Home Equity: Tapping Out

Home ownership is a widely-shared financial goal. Among other benefits, homeowners can expect a much greater degree of wealth accumulation. With rare exceptions, residential real estate gains value steadily. In recent years, the pandemic-driven demand surge pushed U.S. home values up at an outsized rate of over 15% per year in 2021 and 2022; they have since held those gains.

But for all their benefits, our homes are not liquid assets. They sometimes feel quite the opposite, requiring homeowners to continually shell out for maintenance and taxes. We may feel wealthy for owning an appreciating asset, but with no cash flow to show for it. Gains in value are only realized after a sale—perhaps to move to a retirement destination, perhaps a windfall bequeathed to our next of kin.

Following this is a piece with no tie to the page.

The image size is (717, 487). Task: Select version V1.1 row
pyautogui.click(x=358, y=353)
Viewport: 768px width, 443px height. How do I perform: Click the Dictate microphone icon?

If home equity were more freely realized, the potential benefit to consumption could be tremendous. The ICE Mortgage Monitor Report estimates that Americans have over $11 trillion of tappable home equity, the value that homeowners could borrow without exceeding an 80% loan-to-value ratio. Approximately 48 million mortgage holders have tappable equity, averaging $206,000.

Products are available to extract value from our real estate holdings. Mortgages can be refinanced, with additional cash borrowed in excess of the old loan’s principal. Refinancing, with or without cash taken out, is common in a falling-rate environment. Today, these deals are moribund. Borrowers are not eager to let go of their low fixed-rate mortgages.